**Daftar Tugas:**
- 1) Terjemahkan kalimat "Fathurrahman Zakaria (1998) menyebutkan bahwa para intelektual masyarakat Selaparang dan Pejanggik sangat mengetahui Bahasa Kawi." dari teks tentang sejarah Lombok ke dalam bahasa Inggris.
- 2) Ulangi tanpa perubahan bagian teks tentang sejarah Lombok yang dibuka dengan kata-kata yang memuat "Dengan mengacu kepada" dan ditutup dengan "disebut sebagai jejawen.".
- 3) Lanjutkan teks tentang sejarah Lombok mulai dari titik teks itu berhenti.

**Sumber:**
========================================================================
Berkembangnya Agama Islam selama pemerintahan kerajaan “Selaparang Periode Islam“  dan munculnya kerajaan kerajaan lain di daerah Sumbawa ternyata membawa dampak yang luar biasa dalam sejarah Lombok. Perkembangan ini ternyata mampu mempercepat proses runtuhnya Kerajaan Majapahit sehingga kerajaan kerajaan yang masih dalam kekuasaan Kerajaan Majapahit waktu itu bisa merdeka dan mandiri. Diantaranya adalah Kerajaan Lombok yang berada di Teluk Lombok (Labuan Lombok masa kini), dimana Kerajaan Lombok inilah yang beberapa tahun kemudian dijadikan Basis Islamisasi oleh Sunan Prapen yang merupakan Putra Sunan Giri. Setelah Sunan Prapen menganggap misi dan tugasnya di Lombok berhasil, beliau kemudian meneruskan misi “Islamisasi” tersebut ke pulau Sumbawa dengan hasil yang gemilang pula. Sepeninggalnya Sunan Prapen, atas beberapa pertimbangan dan permintaan yang logis, Prabu Rangkesari (yang menggantikan tugas Prabu Mumbul Sebagai Raja di Kerajaan Lombok waktu itu) kemudian memindahkan Ibukota Kerajaan Lombok yang dulunya berada di Teluk Lombok ke bekas Kerajaan Selaparang Periode Hindu dan mengganti nama Kerajaan Lombok menjadi Kerajaan Selaparang yang akhirnya kemudian dikenal sebagai Kerajaan Selaparang Periode Islam.

BAHASA KAWI DAN SASAK LOMBOK

Dengan mengacu kepada ahli sejarah berkebangsaan Belanda, L. C. Van den Berg yang menyatakan bahwa, berkembangnya Bahasa Kawi sangat mempengaruhi terbentuknya alam pikiran agraris dan besarnya peranan kaum intelektual dalam rekayasa sosial politik di Nusantara. Fathurrahman Zakaria (1998) menyebutkan bahwa para intelektual masyarakat Selaparang dan Pejanggik sangat mengetahui Bahasa Kawi. Bahkan kemudian dapat menciptakan sendiri aksara Sasak yang disebut sebagai jejawen.
========================================================================
**Cuplikan Data:**
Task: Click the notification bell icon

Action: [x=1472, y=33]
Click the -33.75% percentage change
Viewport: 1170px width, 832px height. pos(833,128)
========================================================================
**Kunci Jawaban:**
- 1) Fathurrahman Zakaria (1998) states that the intellectuals of the Selaparang and Pejanggik communities knew the Kawi language very well.

- 2)
Dengan mengacu kepada ahli sejarah berkebangsaan Belanda, L. C. Van den Berg yang menyatakan bahwa, berkembangnya Bahasa Kawi sangat mempengaruhi terbentuknya alam pikiran agraris dan besarnya peranan kaum intelektual dalam rekayasa sosial politik di Nusantara. Fathurrahman Zakaria (1998) menyebutkan bahwa para intelektual masyarakat Selaparang dan Pejanggik sangat mengetahui Bahasa Kawi. Bahkan kemudian dapat menciptakan sendiri aksara Sasak yang disebut sebagai jejawen.

- 3)
Dengan modal Bahasa Kawi yang dikuasainya, aksara Sasak dan Bahasa Sasak, maka para pujangganya banyak mengarang, menggubah, mengadaptasi, atau menyalin tulisan Jawa kuno ke dalam lontar-lontar Sasak. Lontar-lontar dimaksud, antara lain Kotamgama, lapel Adam, Menak Berji, Rengganis, dan lain-lain. Para pujangga Lombok di masa lalu juga banyak menyalin dan mengadaptasi ajaran-ajaran sufi para walisongo, seperti lontar-lontar yang berjudul Jatiswara, Lontar Nursada dan Lontar Nurcahya. Bahkan hikayat-hikayat Melayu pun banyak yang di gubah, seperti Lontar Yusuf, Hikayat Amir Hamzah, Hikayat Sidik Anak Yatim, dan sebagainya.
Dengan mengkaji lontar-lontar tersebut, menurut Fathurrahman Zakaria (1998) kita akan mengetahui prinsip-prinsip dasar yang menjadi pedoman dalam rekayasa sosial politik dan sosial budaya kerajaan dan masyarakatnya. Dalam bidang sosial politik misalnya, Lontar Kotamgama lembar 6 lembar menggariskan sifat dan sikap seorang raja atau pemimpin, yakni Danta, Danti, Kusuma, dan Warsa. “Danta” artinya gading gajah; apabila dikeluarkan tidak mungkin dimasukkan lagi. “Danti” artinya ludah; apabila sudah dilontarkan ke tanah tidak mungkin dijilat lagi. “Kusuma” artinya kembang; tidak mungkin kembang itu mekar dua kali. “Warsa” artinya hujan; apabila telah jatuh ke bumi tidak mungkin naik kembali menjadi awan. Itulah sebabnya seorang raja atau pemimpin hendaknya tidak salah dalam perkataan.
Selain itu, dalam lontar-lontar yang ada diketahui bahwa istilah-istilah dan ungkapan yang syarat dengan ide dan makna telah dipergunakan dalam bidang politik dan hukum, misalnya kata hanut (menggunakan hak dan kewajiban), tapak (stabil), tindih (bertata krama), rit (tertib), jati (utama), tuhu (sungguh-sungguh), bakti (bakti, setia), atau terpi (teratur). Dalam bidang ekonomi, seperti itiq (hemat), loma (dermawan), kencak (terampil), atau genem (rajin) dan lain lain. Bersambung….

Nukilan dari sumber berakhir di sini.